-- PowerShares Prime Non-Agency RMBS Opportunity Fund
-- PowerShares Alt-A Non-Agency RMBS Opportunity Fund
"We believe that various economic factors have converged to push the prices
of many Prime and Alt-A residential mortgage-backed securities well below
their fundamental values," said Bruce Bond, president and CEO of Invesco
PowerShares. "We are hopeful that these ETFs will provide access and
transparency into these markets along with some of the much needed
additional liquidity originally intended by the TARP."
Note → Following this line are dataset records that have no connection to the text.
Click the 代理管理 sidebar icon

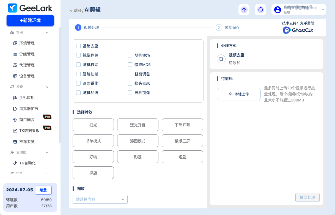pos(15,65)
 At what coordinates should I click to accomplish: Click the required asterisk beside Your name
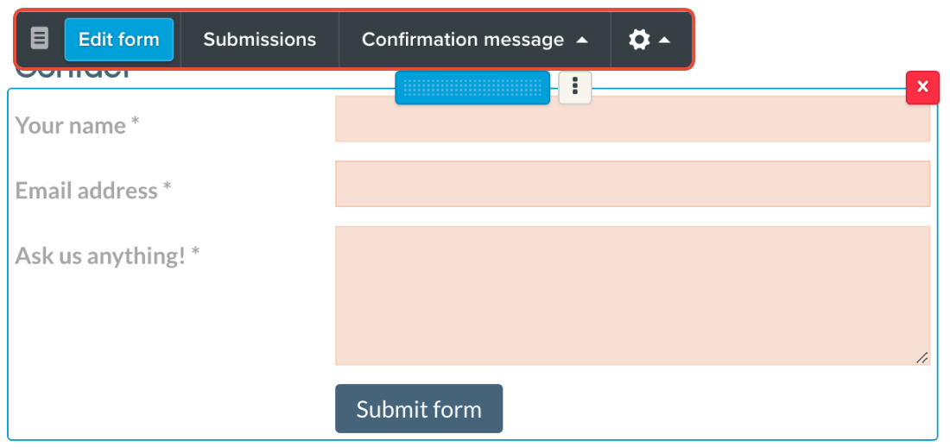(135, 125)
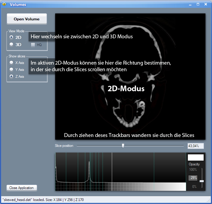Choose Y Axis slice direction
This screenshot has height=204, width=212.
12,69
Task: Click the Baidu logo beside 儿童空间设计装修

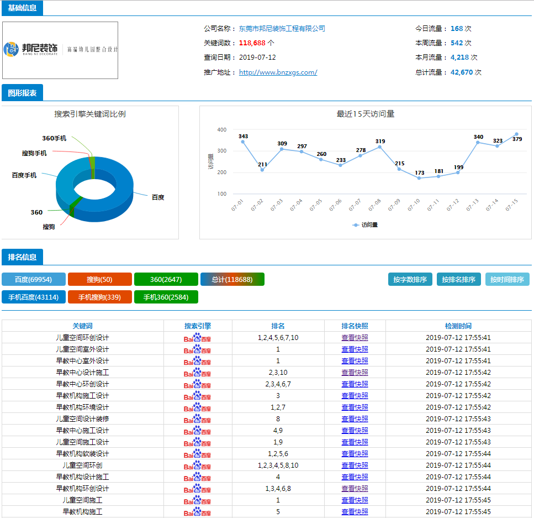Action: click(198, 419)
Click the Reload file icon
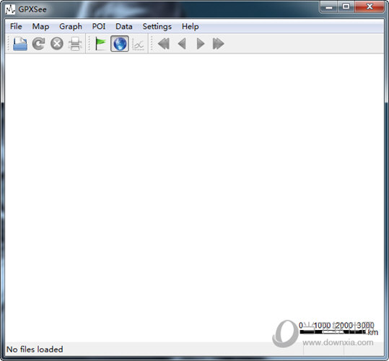 click(38, 44)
The Residential Mortgage-Backed Securities (RMBS) Market
Aggressive mortgage lending practices, declining home prices and a
faltering economy have caused mortgage loan performance to deteriorate
significantly over the last two years. Many holders of mortgage related
securities have come under pressure to raise capital and reduce exposure to
RMBS markets, resulting in systematic de-leveraging. Invesco PowerShares
believes that these events have pushed the prices of many residential
mortgage-backed securities well below fundamental values implied by
conservative cash flow projections.
Even the prices of senior and super senior residential mortgage-backed
securities, which generally have first right to principal payments and are
typically the last to sustain losses, have been severely impacted despite
their significant credit enhancement and advantageous position within the
capital structure. As such, Invesco PowerShares believes this may be an
opportunity for investors to recognize above average risk-adjusted returns
by investing in discounted senior and super senior Prime and Alt-A
residential mortgage-backed securities. In addition, Invesco PowerShares
believes these securities should generate current principal and interest
income as well as potential capital gains.
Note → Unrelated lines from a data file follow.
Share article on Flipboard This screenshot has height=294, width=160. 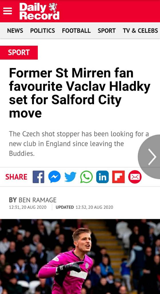coord(118,177)
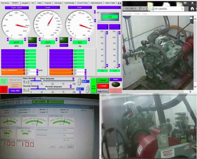The width and height of the screenshot is (197, 159).
Task: Click the green indicator light under Engine Speed gauge
Action: coord(32,40)
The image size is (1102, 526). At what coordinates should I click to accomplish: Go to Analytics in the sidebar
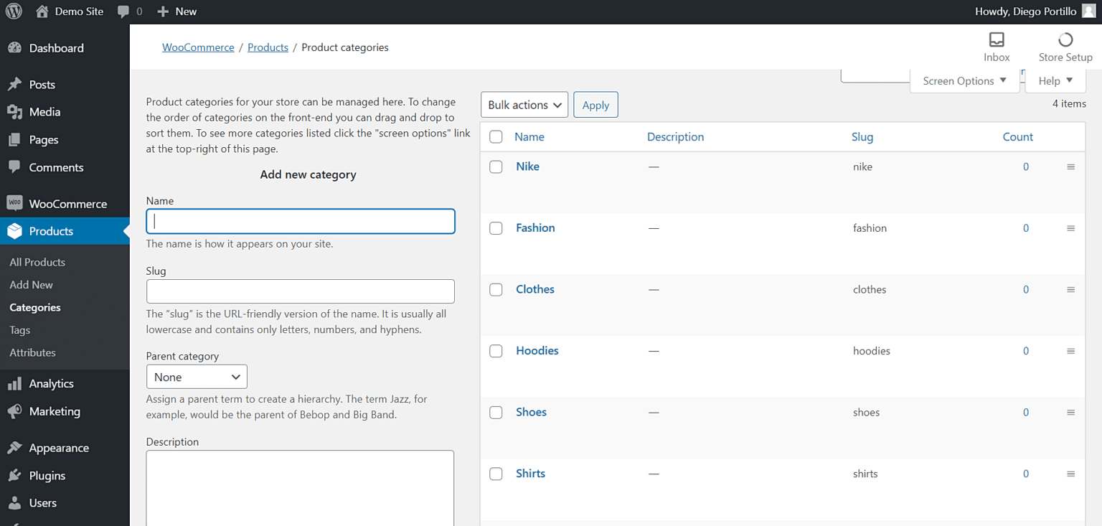51,384
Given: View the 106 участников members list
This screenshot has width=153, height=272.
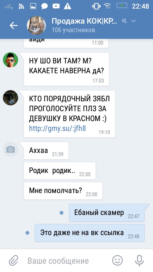Looking at the screenshot, I should [73, 30].
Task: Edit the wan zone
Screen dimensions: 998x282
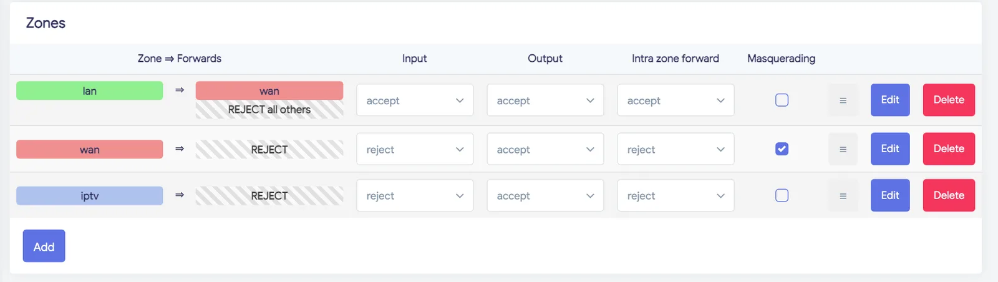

Market Environment Background: The Troubled Asset Relief Program (TARP)
On Sept. 19, 2008, the United States Treasury introduced the Troubled Asset
Relief Program (TARP). "The underlying weakness in our financial system
today is the illiquid mortgage assets that have lost value as the housing
correction has proceeded.... These [assets] are clogging up our financial
system, and undermining the strength of our otherwise sound financial
institutions," said former Treasury Secretary Henry Paulson in a press
release dated Sept. 19, 2008. At the time Mr. Paulson also stated that the
federal government must implement a plan to restore our financial
institutions by creating a program to transition these assets off their
books.
Many of the assets that Invesco PowerShares believes were originally
targeted for purchase by TARP Invesco PowerShares believes are not
particularly "troubled" from a credit perspective, but are depressed in
price due to systemic deleveraging. "What began as a Subprime lending
problem has spread to other, less-risky mortgages," said Paulson.
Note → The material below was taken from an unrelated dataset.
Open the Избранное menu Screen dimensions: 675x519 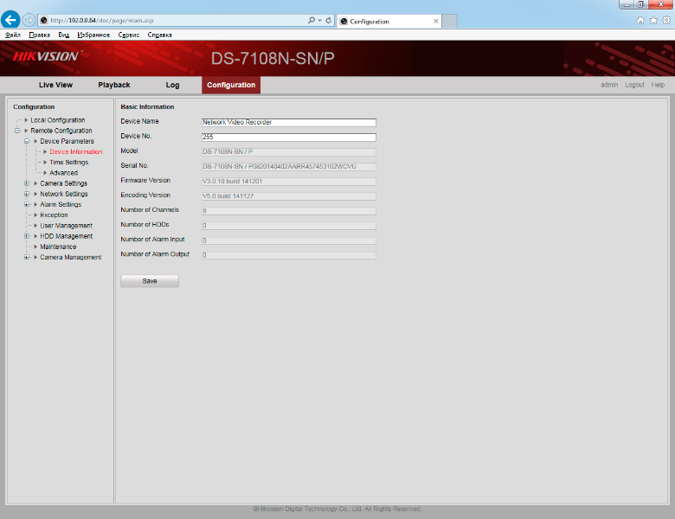(x=93, y=35)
In addition to cash considerations, the two anticipated ETFs anticipate
allowing Authorized Participants (APs) to contribute specific blocks of
residential mortgage-backed securities (RMBS) to the Funds in exchange for
shares of the ETFs. This in-kind transaction may be advantageous for
organizations seeking increased liquidity and diversification within their
current exposure to RMBS markets. In addition, the Funds may offer
increased flexibility with respect to balance sheet and capital
requirements. As a result, it is anticipated that financial institutions
which otherwise were not participating in the ETF market may find it
advantageous to become an AP to transact directly with the Funds.
Fund Information
The Funds intend to invest primarily in non-agency, residential
mortgage-backed securities. Residential mortgage loans are primarily
classified into one of the following three categories based on the risk
profile of the borrower and the property: Prime, Alt-A and Subprime. Prime
residential mortgage loans are extended to borrowers who represent a
relatively low risk profile through a strong credit history. Subprime loans
are made to borrowers who display poor credit histories and other
characteristics that correlate with higher default risk. Alt-A loans are
made to borrowers whose risk profile falls between Prime and Subprime.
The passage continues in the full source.